Most of the better, certified Raspberry Pi operating systems are open source and free to download.
Generally speaking, operating systems are copied onto a MicroSD card as a .img file.
Keyboard & mouse
Peripherals, such as a keyboard and mouse, can be connected via the Raspberry Pi’s multiple USB ports. The most basic peripheral needed is a keyboard, but for graphic user interface (GUI) users, a USB mouse is also a must.
Any new or old USB keyboard and mouse will do. Out of the box, the Raspberry Pi is also capable of using a wireless keyboard and mouse. These peripherals can be obtained fairly cheaply from Amazon.com or BangGood.
The HDMI cable & screen
Unfortunately (or fortunately), starting with the second generation Raspberry Pi boards, there are only a High-Definition Multimedia Interface (HDMI) connection port to connect to a screen.

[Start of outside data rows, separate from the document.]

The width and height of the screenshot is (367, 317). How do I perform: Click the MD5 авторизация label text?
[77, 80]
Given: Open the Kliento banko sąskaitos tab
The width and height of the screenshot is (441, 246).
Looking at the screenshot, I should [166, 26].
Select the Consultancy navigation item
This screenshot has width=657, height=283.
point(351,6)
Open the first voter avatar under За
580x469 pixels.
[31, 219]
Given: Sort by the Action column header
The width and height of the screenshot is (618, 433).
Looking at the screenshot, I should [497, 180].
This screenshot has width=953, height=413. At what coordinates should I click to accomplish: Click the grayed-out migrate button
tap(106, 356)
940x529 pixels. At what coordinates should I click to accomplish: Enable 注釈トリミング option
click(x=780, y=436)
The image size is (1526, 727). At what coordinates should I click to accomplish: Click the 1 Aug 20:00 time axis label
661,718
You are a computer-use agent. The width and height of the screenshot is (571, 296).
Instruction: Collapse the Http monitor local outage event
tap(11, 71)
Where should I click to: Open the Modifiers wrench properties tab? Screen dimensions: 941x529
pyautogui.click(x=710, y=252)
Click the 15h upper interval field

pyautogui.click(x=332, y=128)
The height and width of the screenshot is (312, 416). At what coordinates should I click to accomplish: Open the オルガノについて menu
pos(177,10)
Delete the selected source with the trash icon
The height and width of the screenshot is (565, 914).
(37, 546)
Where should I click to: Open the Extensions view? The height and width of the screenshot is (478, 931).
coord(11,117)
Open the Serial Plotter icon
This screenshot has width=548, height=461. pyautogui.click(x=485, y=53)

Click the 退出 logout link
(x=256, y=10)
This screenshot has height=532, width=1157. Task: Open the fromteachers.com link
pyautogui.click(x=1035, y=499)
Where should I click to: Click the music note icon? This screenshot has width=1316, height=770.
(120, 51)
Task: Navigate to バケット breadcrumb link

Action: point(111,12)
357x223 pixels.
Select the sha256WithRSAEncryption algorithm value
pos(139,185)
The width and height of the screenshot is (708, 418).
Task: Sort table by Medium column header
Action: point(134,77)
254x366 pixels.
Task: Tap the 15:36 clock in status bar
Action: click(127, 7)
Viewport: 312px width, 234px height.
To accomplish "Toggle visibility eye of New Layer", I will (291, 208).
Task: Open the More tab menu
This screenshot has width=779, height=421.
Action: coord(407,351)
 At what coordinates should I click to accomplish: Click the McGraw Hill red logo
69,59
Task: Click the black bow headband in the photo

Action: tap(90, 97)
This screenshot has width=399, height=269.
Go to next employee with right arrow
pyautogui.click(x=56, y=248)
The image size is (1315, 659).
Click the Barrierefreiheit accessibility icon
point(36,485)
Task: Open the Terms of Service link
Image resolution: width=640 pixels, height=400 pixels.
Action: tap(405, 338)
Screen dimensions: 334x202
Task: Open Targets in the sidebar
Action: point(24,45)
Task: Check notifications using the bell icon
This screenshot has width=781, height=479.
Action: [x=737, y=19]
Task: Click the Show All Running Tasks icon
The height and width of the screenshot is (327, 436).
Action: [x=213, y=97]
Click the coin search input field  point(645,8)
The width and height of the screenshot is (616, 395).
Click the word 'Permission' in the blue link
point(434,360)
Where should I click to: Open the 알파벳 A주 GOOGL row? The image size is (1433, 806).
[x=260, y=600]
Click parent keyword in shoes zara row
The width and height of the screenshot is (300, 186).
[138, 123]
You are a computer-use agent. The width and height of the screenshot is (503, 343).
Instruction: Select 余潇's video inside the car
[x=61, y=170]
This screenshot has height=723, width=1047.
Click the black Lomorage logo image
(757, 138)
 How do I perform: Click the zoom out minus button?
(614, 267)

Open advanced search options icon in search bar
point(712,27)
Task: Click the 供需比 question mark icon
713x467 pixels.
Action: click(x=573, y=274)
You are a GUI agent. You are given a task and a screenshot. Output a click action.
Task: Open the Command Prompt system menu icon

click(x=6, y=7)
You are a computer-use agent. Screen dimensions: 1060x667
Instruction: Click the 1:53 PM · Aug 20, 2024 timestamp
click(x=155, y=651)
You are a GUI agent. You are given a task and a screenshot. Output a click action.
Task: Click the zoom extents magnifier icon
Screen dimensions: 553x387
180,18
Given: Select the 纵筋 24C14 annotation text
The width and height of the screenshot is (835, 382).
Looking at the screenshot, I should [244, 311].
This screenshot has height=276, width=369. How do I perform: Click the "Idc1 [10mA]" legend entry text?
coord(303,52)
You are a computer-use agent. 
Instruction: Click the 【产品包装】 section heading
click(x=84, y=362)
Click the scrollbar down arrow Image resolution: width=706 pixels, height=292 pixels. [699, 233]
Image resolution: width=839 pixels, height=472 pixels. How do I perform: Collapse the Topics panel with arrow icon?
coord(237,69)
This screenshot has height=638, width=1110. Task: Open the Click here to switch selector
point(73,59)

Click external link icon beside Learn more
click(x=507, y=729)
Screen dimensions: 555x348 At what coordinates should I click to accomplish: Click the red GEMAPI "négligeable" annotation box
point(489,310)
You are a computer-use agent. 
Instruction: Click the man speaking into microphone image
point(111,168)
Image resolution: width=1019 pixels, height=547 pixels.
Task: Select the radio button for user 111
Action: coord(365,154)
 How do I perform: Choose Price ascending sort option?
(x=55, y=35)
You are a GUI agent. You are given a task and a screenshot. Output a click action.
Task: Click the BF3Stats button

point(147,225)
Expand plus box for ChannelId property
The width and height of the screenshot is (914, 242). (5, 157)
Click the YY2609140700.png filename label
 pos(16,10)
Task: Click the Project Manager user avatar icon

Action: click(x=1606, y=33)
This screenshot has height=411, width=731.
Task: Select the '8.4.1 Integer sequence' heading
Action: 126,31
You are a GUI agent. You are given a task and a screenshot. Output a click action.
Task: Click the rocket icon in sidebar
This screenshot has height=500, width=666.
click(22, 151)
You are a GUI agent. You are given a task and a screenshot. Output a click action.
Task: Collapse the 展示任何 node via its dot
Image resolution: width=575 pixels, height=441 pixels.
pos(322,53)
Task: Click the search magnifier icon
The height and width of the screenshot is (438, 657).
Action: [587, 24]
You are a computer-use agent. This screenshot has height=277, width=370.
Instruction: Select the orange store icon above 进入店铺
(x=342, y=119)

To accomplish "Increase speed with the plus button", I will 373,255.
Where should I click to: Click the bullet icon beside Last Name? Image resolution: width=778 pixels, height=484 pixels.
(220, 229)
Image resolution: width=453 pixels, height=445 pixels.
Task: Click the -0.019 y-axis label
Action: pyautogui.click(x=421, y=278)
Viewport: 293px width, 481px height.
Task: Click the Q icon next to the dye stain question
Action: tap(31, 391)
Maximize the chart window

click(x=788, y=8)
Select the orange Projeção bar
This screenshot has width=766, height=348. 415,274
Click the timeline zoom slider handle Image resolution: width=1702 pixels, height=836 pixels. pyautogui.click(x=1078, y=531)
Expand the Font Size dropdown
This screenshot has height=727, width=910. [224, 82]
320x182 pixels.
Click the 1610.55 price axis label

The screen can be anything from an old PC monitor to a flatscreen TV. If a screen does not have an HDMI input, various connectors are available to make it work.
While most of a Raspberry Pi’s functionality can be used with the previous requirements, there are some optional requirements in certain circumstances. They include a network cable, a Raspberry Pi case and a USB Wi-Fi dongle.
Being able to connect a Raspberry Pi board to a network (or the internet) significantly increases its functionality. Although, technically, not a requirement, it definitely comes highly recommended.
The Raspberry Pi has an Ethernet port, ready to connect to a local area network (LAN).
Although the third generation (Version 3) Raspberry Pi’s have onboard Wi-Fi, a wired network might be your style. Any standard Ethernet cat5/cat6 cable can be used.
The Raspberry Pi model 3 can also be connected to a Wi-Fi network in almost no time. Earlier models will need a USB Wi-Fi dongle (see later).
Raspberry Pi case
Just like any computer, the Raspberry Pi board needs some protection. Apart from this, the case is also something to show off with or to make the Raspberry Pi fit into its surroundings.
When it comes to Raspberry Pi cases, there are many types, shapes, colours and form variations available. One thing to look out for is to make sure the case is designed for the model used.
USB Wi-Fi dongle
In the case of a Raspberry Pi model 2 (or earlier), a USB Wi-Fi dongle can be used to connect wirelessly. Various USB Wi-Fi dongles are available these days and most of them should be compatible with the Raspberry Pi. Many generic Wi-Fi dongles are available at cheaper prices.
Generic versions are also available from BangGood.
Raspberry Pi Kits
New Raspberry Pi users can either start off with a kit or collect individual parts separately. This post listed and discussed the individual requirements for your first Raspberry Pi build.